Hackers establish their persistence in the hospitality industry and hotels by posing as guests with poisoned ZIP archives, but no one knows what their plan is.

Microsoft Threat Intelligence warns of a phishing campaign targeting hotel staff in Europe and Asia with emails themed around customer complaints.
Attackers abuse services like Calendly and Google Redirects to bypass authentication controls, delivering photo-themed ZIPs that install a persistent Node.js implant.
Malware disables Defender, runs C2 markup, collects system information, and forces shutdowns; signs include unusual PowerShell activity, Node.js running, and suspicious registry entries

Hackers are gaining a foothold in hotels and hospitality organizations across Europe and Asia, but no one really knows why, at least not yet.

This is according to Microsoft Threat Intelligence, which recently released a new report indicating that since April it has been monitoring an active phishing campaign. In this campaign, anonymous attackers target front desk, front desk, and reservations staff with emails regarding guest complaints, room conditions, bedbug infestations, reservation requests, and more.

The messages, sent in different languages (Danish, Dutch, Japanese), are not broadcast directly.
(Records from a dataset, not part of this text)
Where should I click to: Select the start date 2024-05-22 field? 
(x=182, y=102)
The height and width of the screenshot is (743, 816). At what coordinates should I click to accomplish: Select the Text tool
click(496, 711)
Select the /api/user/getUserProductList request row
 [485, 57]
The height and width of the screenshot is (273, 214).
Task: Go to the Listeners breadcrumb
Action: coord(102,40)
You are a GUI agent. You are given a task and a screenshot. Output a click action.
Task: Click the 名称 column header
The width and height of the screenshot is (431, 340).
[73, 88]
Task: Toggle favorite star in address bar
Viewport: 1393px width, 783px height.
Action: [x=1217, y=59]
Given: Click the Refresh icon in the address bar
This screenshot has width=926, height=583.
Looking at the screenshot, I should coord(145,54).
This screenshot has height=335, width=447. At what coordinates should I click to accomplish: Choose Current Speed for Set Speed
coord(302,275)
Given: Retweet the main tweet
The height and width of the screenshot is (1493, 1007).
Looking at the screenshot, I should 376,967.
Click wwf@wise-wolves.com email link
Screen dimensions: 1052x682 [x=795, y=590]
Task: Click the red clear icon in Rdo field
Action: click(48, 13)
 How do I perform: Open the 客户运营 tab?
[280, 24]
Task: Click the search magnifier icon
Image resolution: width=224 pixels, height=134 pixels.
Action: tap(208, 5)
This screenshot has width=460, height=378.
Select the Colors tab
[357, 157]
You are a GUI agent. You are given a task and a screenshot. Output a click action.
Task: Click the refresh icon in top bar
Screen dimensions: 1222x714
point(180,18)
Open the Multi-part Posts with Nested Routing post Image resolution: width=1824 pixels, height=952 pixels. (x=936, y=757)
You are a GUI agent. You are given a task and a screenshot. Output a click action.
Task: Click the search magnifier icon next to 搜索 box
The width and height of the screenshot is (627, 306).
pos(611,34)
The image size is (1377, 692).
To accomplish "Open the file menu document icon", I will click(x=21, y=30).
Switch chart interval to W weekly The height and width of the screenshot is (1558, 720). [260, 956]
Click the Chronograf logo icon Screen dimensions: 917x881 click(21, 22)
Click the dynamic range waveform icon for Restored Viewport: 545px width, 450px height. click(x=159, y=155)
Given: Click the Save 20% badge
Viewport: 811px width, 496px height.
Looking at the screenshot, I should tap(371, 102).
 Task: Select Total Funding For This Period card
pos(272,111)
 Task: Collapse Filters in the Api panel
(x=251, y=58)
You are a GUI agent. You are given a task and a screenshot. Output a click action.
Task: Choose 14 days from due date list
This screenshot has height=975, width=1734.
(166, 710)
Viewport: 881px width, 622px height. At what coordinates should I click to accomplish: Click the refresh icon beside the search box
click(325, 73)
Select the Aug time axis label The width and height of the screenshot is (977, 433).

Instead, scammers abuse legitimate services like Calendly and Google’s redirect infrastructure, which helps them pass SPF, DKIM, and DMARC authentication checks.

Deceptive defender

This “authentication laundering,” as Microsoft puts it, results in photo-themed ZIP archives reaching their victims directly. The archives contain fake image shortcut (.LNK) files which, at first glance, appear to be harmless .PNG images. However, these files initiate a sophisticated, multi-step infection chain that installs a persistent implant based on Node.js.

After being deployed, the malware modifies Microsoft Defender to exclude itself (and other randomly named executables) from scanned processes, downloads additional payloads, and copies itself to different locations.

On compromised systems, Microsoft observed that the malware executed command-and-control markup, collecting environmental information such as details of the victim’s public IP address, launching headless browser sessions, and in some cases forcing immediate system shutdowns. While it’s not possible to specify what the goal of the campaign is, it all points to a reconnaissance stage that typically precedes a more disruptive malware or ransomware attack.

Microsoft recommends that organizations focus on detecting campaign behavior rather than individual metrics. Key signs include photo-themed ZIP archives, unusual PowerShell activity, unexpected Node.js execution from user profile directories, PowerShell-initiated .NET compilation, and Defender exclusion changes.

Additionally, there are random executables running from temporary folders, suspicious Run and RunOnce registry entries, outgoing connections on non-standard campaign ports, connections to newly registered .cfd domains, and combinations of headless browser activities followed by force shutdown commands.